Segment Start: RECORDS SHOWN

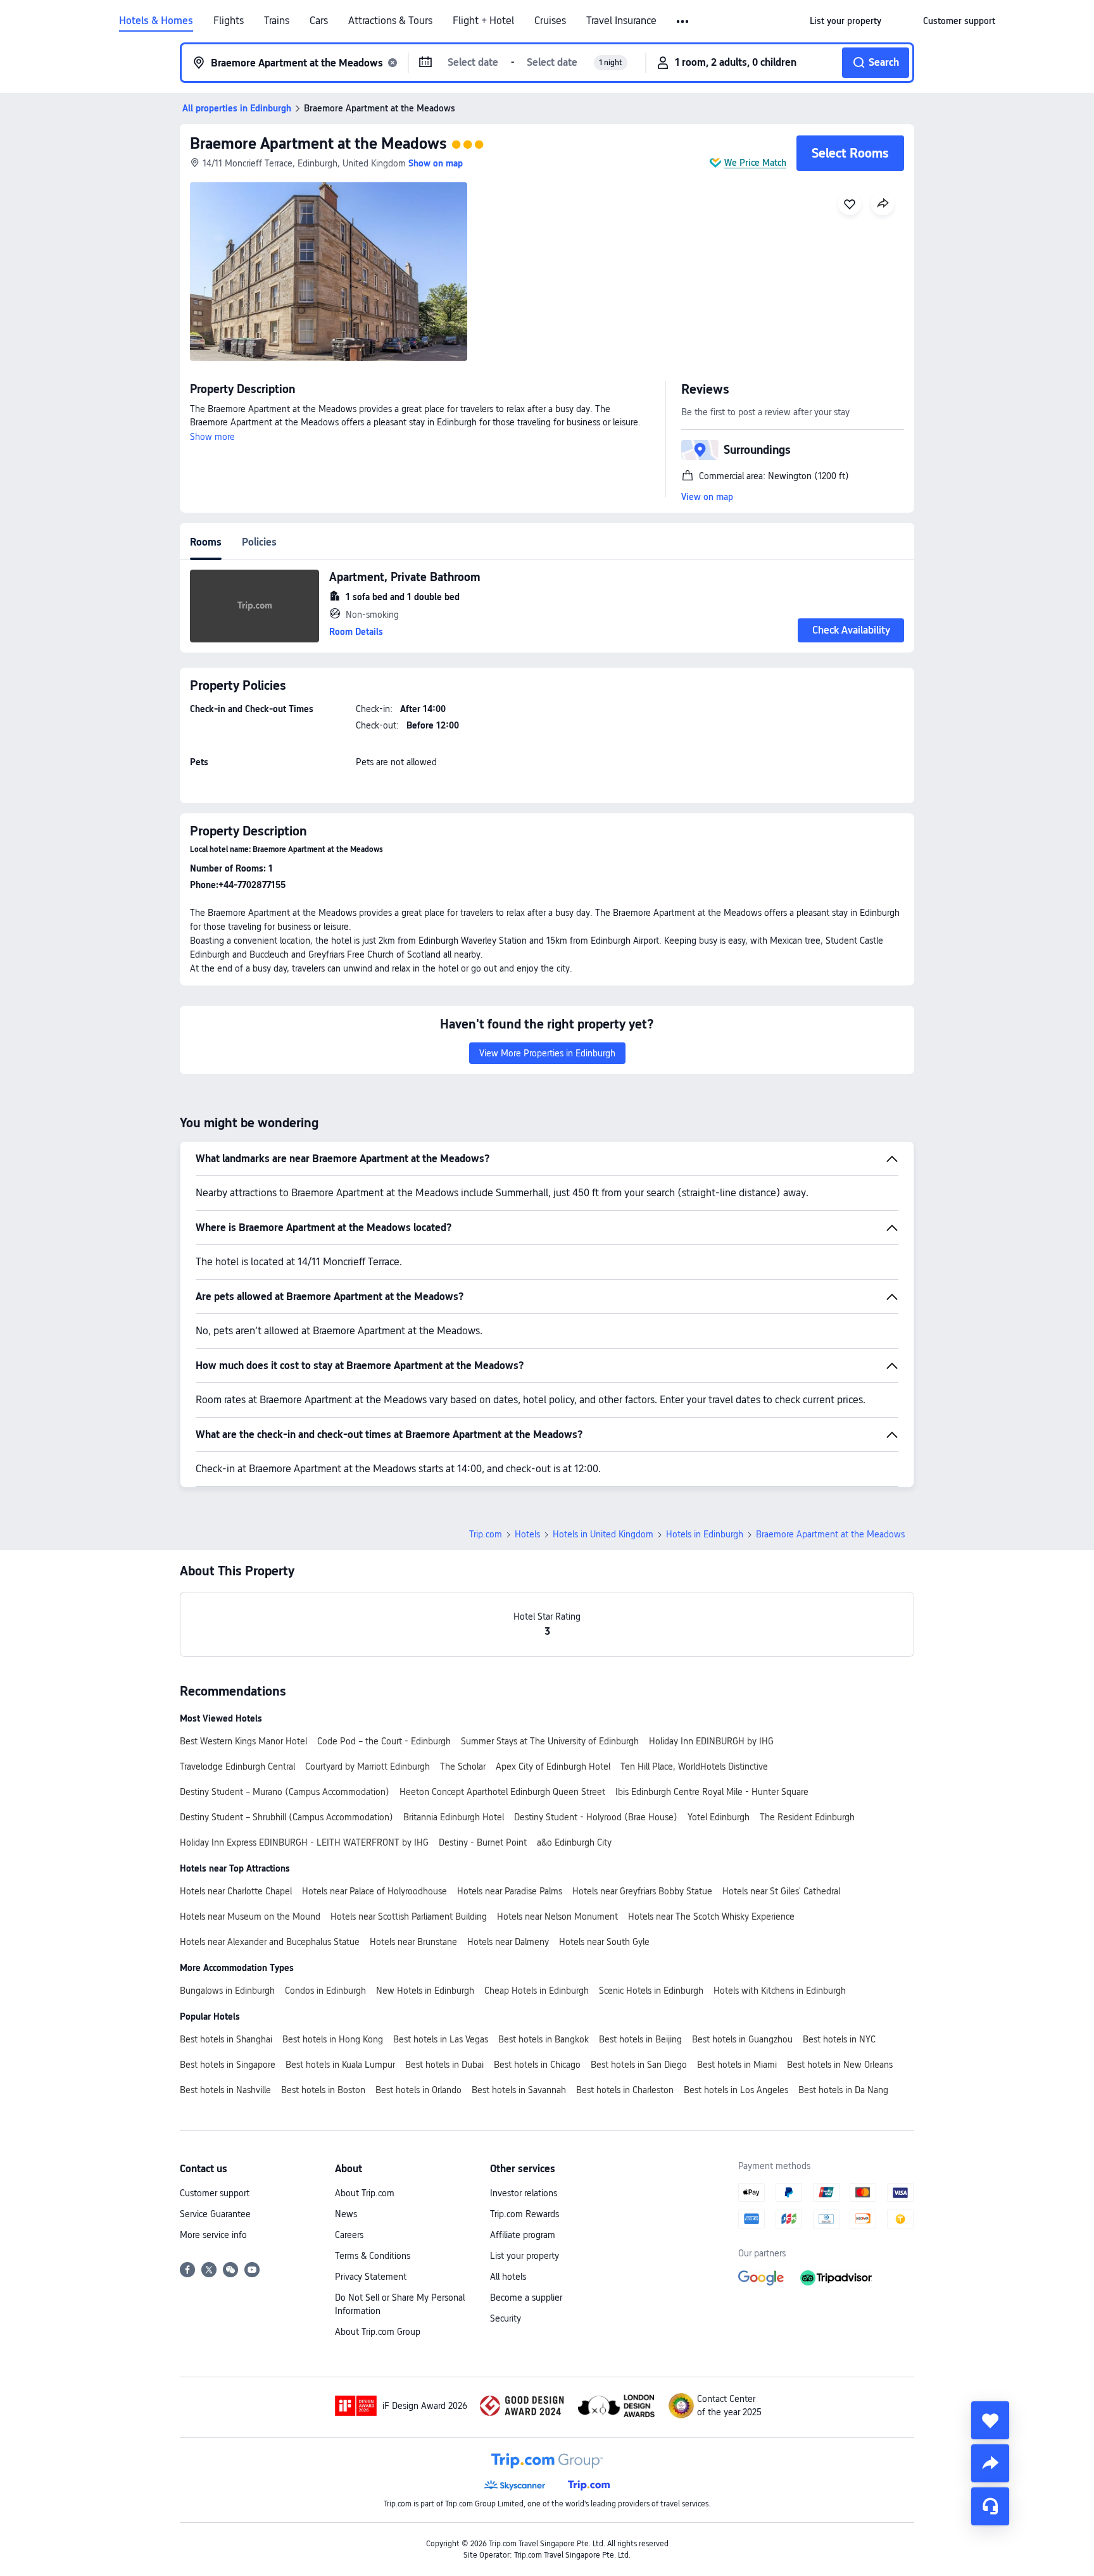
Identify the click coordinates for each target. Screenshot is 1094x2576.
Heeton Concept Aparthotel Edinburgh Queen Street (502, 1792)
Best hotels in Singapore (227, 2065)
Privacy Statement (370, 2277)
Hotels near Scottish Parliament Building (408, 1916)
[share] (990, 2463)
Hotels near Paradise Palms (509, 1891)
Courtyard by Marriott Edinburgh (367, 1766)
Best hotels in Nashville (225, 2090)
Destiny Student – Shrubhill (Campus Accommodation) (286, 1817)
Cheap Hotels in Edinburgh (536, 1990)
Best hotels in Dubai (444, 2065)
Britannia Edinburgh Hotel (453, 1817)
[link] (845, 21)
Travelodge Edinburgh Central (237, 1766)
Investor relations (523, 2193)
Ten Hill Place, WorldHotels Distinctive (694, 1766)
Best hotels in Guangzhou (742, 2039)
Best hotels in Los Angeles (736, 2090)
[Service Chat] (990, 2506)
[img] (328, 271)
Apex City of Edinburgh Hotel (553, 1766)
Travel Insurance (621, 21)
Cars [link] (319, 21)
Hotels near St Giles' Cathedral (781, 1891)
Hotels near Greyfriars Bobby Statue (642, 1891)
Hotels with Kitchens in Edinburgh (780, 1990)
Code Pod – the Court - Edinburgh (384, 1741)
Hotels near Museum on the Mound (250, 1916)
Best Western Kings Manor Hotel (243, 1741)
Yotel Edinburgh (719, 1817)
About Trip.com (364, 2193)
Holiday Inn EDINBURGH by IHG (711, 1741)
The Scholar (463, 1766)
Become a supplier (526, 2297)
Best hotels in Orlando (418, 2090)
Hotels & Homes (156, 21)
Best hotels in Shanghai (226, 2039)
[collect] (990, 2420)
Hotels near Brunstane (413, 1942)
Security (505, 2318)
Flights (228, 21)
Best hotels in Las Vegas (440, 2039)
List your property (524, 2256)
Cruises (550, 21)
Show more (212, 437)
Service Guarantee (215, 2214)
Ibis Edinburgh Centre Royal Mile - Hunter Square (711, 1792)
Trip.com (485, 1534)
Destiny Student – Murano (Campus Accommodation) (284, 1792)
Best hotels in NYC (839, 2039)
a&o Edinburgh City (574, 1842)
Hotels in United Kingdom (603, 1534)
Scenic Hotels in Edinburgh (651, 1990)
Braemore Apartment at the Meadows (318, 143)
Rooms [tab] (206, 542)
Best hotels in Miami (737, 2065)
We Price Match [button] (755, 163)
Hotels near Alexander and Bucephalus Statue (270, 1942)
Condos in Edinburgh (325, 1990)
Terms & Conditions (372, 2256)
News (346, 2214)
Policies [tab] (259, 542)
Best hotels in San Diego (639, 2065)
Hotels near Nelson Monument (557, 1916)
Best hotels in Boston (323, 2090)
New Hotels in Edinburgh (425, 1990)
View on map (707, 497)
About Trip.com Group (377, 2332)
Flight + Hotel (483, 21)
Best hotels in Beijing (640, 2039)
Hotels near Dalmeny (508, 1942)
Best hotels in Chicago (537, 2065)
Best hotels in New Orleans (840, 2065)
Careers (349, 2235)
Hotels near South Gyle (604, 1942)
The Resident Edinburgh (807, 1817)
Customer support (214, 2193)
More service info (213, 2235)
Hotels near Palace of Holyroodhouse (374, 1891)
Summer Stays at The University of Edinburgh (550, 1741)
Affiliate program (522, 2235)
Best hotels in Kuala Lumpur (340, 2065)
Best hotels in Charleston (625, 2090)
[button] (683, 21)
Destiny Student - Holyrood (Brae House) (595, 1817)
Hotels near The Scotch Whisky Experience (711, 1916)
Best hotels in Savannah (519, 2090)
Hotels (527, 1534)
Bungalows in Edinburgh (227, 1990)
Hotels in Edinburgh (704, 1534)
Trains (276, 21)
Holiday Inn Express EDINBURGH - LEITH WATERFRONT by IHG (304, 1842)
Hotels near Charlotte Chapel (236, 1891)
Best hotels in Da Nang (843, 2090)
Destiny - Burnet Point (483, 1842)
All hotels (508, 2277)
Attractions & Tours (390, 21)
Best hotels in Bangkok (543, 2039)
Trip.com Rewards (524, 2214)
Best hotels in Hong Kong (332, 2039)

Segment End: RECORDS SHOWN

• **WORK ITEM**
Scan the material above for "Destiny". Copy every line where it appears.

• **TASK RESULT**
Destiny Student – Shrubhill (Campus Accommodation) (286, 1817)
Destiny Student – Murano (Campus Accommodation) (284, 1792)
Destiny Student - Holyrood (Brae House) (595, 1817)
Destiny - Burnet Point (483, 1842)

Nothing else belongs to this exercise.